Eurovision: possibile ritorno del Libano in futuro?

Potrà sembrare strano ma l’Eurovision Song Contest non è legato ai confini geografici dell’Europa. L’European Broadcasting Union (EBU) infatti comprende le emittenti televisive e radiofoniche europee e del bacino del mediterraneo.

Questo spiega le innumerevoli partecipazioni di Turchia ed Israele, ma anche l’unica partecipazione fino ad oggi del Marocco.

Cosa ci azzecca l’Australia vi chiederete. La tv australiana SBS partecipa in qualità di Associate Member (più come invitato speciale che come membro vero e proprio quindi).

In tutto questo quadro però da diversi anni si rincorrono voci di una partecipazione dello stato mediterraneo del Libano.
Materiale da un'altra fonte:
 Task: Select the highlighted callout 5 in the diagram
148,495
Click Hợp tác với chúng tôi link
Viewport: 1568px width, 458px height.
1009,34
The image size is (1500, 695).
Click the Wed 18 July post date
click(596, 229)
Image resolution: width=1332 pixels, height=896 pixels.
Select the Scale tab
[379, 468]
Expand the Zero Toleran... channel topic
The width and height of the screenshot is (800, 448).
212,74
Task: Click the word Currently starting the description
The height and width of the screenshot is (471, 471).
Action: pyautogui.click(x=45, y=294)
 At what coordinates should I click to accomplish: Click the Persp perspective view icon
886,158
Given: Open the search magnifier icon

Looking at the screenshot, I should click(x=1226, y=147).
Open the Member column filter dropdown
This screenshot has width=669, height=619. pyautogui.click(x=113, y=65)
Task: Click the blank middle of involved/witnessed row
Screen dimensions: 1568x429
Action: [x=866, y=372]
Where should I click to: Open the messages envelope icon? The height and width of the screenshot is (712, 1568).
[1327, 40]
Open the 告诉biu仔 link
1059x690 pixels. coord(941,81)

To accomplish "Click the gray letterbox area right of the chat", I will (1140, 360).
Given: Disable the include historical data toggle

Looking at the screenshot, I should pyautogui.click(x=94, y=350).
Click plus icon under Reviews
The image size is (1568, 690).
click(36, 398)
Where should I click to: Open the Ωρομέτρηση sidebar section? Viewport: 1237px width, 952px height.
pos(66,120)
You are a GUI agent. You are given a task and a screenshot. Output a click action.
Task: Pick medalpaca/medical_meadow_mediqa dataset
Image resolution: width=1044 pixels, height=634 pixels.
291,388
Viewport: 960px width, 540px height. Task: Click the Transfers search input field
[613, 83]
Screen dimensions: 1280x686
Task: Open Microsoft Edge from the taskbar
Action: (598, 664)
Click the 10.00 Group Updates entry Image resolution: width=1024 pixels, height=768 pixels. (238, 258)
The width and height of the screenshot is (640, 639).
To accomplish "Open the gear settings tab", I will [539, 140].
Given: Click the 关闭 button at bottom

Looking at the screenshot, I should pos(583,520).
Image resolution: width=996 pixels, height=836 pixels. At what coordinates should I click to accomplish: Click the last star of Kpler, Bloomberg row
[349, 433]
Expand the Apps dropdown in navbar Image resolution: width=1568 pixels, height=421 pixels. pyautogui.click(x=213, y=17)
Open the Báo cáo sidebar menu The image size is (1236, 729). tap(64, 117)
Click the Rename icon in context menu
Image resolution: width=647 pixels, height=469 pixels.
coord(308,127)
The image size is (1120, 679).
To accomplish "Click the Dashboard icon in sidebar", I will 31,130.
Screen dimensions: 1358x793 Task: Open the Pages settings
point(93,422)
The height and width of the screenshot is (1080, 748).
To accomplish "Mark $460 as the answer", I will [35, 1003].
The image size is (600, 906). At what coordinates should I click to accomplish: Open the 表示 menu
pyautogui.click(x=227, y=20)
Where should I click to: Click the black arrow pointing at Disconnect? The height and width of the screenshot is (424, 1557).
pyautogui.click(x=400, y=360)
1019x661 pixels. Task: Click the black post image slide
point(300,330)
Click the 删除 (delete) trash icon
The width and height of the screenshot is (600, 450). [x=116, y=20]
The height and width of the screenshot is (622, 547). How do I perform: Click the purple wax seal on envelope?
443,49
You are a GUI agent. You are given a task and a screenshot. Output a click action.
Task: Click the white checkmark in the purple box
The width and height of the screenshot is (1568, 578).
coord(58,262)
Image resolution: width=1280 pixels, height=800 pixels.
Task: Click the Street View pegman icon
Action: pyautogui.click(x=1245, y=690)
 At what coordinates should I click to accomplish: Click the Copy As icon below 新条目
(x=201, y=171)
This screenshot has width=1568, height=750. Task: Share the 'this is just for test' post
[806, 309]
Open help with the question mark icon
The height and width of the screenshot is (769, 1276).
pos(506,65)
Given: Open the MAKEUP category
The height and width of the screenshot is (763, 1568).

Il Libano ha infatti tentato di partecipare all’Eurovision Song Contest nel 2005 ed è proprio la storia di questa tentata partecipazione che vi raccontiamo in questo articolo.

È il 21 ottobre 2004 e il direttore generale di Télé Liban, parliamo di Ibrahim El Khoury, dichiara che il paese vorrebbe debuttare all’Eurovision Song Contest, che quell’anno si tiene a Kiev. Il tutto viene ufficializzato quando tramite una scelta interna viene scelta la cantante emergente Aline Lahoud con la canzone “Quand tout s’enfuit” scritta da Jad Rahbani e Romeo Lahoud. Viene quindi deciso che il paese dovrà esibirsi nella semifinale del 19 maggio 2005.

Sembrerebbe andare tutto a gonfie vele, ma a dicembre Télé Liban annuncia che per via di vincoli finanziari è costretta a ritirarsi dalla competizione canore, negando così le voci che motivano il ritiro per via della partecipazione di Israele. L’EBU però, dopo cinque giorni, riesce a raggiungere un accordo con la televisione libanese e a riportarla in gara.

A inizio marzo 2005 il sito web ufficiale dell’Eurovision Song Contest libanese non elenca Israele fra i paesi partecipanti. L’EBU interviene e chiede a Télé Liban di risolvere il problema entro 24 ore, altrimenti rischiano di farsi squalificare. Il sito della televisione libanese allora aggiorna il proprio sito rimuovendo l’intero elenco dei partecipanti e lo sostituisce con un collegamento a Eurovision.tv.

La storia si potrebbe concludere anche qui, ma a marzo inoltrato l’EBU richiede a Télé Liban la conferma della trasmissione dell’intero evento inclusa l’esibizione israeliana e il 18 marzo 2005 il Libano si ritira dall’Eurovision poiché non in grado di garantire tale richiesta. Questo perché la legislazione libanese proibiva la trasmissione di contenuti israeliani sulle reti televisive libanesi. La vicenda del ritiro del Libano si conclude però con la sanzione all’emittente da parte dell’EBU, in quanto essa si é ritirata dalla competizione dopo il termine di recesso. Télé Liban perde quindi la quota di partecipazione e subisce un divieto di tre anni.

Di partecipazioni del Libano all’Eurovision non ne sentiremo parlare poi fino al 2007, quando il cantante Mika dichiara di essere interessato a partecipare per il suo paese natio per l’edizione 2008. Ma la sua candidatura non è fattibile poiché le altre emittenti televisive libanesi, come la Lebanese Broadcasting Corporation International o Future Television non sono membri dell’EBU e quindi sono impossibilitati a prender parte all’Eurovision Song Contest.

Il Libano però, nonostante la scadenza del divieto imposto all’emittente, non ha mai fatto nessun altro tentativo di adesione al concorso.

Rimane il rammarico per tutte le possibili entries libanesi che avremmo potuto vedere sul palco dell’Eurovision Song Contest. Sognare ad occhi aperti non costa nulla ed io immagino una versione ancora più trash di Dum Tek Tek.